▸ **RECORDED DATA**
============

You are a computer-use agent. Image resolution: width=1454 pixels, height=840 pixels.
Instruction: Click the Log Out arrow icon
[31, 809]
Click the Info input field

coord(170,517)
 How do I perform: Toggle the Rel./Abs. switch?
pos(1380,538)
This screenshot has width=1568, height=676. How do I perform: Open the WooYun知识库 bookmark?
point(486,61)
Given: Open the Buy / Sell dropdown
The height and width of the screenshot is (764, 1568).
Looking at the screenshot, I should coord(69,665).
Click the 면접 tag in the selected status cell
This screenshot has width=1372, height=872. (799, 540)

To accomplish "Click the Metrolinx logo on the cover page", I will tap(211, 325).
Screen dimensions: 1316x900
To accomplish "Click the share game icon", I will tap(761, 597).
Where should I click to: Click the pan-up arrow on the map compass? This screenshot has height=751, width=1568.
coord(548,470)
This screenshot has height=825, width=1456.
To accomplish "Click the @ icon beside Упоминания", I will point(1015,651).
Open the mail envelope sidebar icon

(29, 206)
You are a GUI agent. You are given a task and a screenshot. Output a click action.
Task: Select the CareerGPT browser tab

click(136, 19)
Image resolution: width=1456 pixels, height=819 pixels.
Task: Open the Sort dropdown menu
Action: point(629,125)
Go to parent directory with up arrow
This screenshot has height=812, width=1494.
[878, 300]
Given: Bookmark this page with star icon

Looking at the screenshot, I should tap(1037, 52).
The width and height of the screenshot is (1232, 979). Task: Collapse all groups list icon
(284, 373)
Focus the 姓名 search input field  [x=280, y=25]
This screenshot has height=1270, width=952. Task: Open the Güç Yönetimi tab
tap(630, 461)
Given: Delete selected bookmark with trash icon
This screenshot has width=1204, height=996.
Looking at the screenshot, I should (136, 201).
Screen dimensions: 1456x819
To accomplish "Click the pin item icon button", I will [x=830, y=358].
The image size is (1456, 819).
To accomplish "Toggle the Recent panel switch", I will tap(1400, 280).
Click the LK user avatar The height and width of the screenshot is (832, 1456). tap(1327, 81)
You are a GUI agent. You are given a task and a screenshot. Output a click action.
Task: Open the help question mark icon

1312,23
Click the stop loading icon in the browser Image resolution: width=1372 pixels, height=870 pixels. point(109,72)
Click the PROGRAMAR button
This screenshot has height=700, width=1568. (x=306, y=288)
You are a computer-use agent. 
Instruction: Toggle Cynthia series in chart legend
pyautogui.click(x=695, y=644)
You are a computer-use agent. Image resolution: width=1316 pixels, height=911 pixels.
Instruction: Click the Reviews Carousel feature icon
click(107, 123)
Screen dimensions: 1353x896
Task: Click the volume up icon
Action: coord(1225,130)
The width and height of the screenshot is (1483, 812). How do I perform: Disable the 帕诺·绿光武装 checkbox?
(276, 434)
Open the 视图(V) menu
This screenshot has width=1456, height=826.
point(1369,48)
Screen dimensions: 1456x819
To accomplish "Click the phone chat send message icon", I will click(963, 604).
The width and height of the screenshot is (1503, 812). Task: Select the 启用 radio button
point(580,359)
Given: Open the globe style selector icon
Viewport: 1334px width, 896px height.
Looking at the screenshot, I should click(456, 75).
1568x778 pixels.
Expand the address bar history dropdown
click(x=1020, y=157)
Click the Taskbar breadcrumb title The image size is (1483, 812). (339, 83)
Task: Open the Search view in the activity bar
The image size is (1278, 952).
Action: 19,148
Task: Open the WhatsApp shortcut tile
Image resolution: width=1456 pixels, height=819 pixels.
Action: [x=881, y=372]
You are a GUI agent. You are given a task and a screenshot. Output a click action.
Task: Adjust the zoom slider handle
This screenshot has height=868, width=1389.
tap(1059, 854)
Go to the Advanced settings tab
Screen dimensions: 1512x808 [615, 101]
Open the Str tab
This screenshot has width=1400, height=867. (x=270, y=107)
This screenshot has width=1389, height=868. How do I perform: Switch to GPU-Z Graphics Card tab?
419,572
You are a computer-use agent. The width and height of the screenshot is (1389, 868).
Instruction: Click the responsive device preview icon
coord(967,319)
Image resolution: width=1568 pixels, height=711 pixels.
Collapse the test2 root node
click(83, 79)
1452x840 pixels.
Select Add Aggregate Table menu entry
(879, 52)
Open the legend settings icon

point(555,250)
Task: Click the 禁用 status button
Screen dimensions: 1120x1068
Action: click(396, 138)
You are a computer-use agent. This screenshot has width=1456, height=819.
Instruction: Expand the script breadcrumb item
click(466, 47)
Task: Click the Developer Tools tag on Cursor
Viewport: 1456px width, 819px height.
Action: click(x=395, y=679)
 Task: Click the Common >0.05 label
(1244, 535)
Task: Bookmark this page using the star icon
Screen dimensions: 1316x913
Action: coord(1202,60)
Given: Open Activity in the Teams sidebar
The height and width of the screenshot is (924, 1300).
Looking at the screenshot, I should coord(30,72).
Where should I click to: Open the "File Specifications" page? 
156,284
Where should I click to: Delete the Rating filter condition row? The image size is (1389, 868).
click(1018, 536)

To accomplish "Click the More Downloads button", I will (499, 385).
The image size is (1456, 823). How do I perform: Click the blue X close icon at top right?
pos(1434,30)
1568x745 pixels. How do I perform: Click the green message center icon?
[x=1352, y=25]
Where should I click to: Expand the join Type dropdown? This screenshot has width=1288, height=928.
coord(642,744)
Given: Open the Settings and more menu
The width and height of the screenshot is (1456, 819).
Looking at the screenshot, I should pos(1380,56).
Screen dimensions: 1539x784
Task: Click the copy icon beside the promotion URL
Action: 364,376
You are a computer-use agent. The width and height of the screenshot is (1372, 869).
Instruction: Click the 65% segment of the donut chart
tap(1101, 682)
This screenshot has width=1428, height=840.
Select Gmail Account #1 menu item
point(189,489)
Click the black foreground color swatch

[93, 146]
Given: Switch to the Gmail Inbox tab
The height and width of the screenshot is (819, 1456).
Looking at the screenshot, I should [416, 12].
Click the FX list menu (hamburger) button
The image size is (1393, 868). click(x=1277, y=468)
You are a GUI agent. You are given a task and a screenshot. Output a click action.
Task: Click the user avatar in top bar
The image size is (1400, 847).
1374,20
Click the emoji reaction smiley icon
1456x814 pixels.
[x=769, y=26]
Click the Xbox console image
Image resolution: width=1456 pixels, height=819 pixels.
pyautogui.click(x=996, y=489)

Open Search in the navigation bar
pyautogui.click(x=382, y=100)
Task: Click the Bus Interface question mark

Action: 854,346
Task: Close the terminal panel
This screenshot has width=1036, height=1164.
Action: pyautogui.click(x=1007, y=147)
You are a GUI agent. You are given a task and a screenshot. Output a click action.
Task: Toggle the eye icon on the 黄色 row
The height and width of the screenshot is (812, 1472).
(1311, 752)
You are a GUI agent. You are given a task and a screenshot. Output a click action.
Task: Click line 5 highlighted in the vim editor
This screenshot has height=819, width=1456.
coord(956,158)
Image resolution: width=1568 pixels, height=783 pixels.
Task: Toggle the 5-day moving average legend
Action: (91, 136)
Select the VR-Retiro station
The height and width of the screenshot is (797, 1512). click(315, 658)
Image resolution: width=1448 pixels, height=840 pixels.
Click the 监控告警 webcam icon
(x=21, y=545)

============

The lines to copy are those above that contain "accomplish".

▸ **TASK ANSWER**
To accomplish "Click the Metrolinx logo on the cover page", I will tap(211, 325).
To accomplish "Click the share game icon", I will tap(761, 597).
To accomplish "Click the @ icon beside Упоминания", I will point(1015,651).
To accomplish "Click the pin item icon button", I will [x=830, y=358].
To accomplish "Toggle the Recent panel switch", I will tap(1400, 280).
To accomplish "Click the phone chat send message icon", I will click(963, 604).
To accomplish "Click the More Downloads button", I will (499, 385).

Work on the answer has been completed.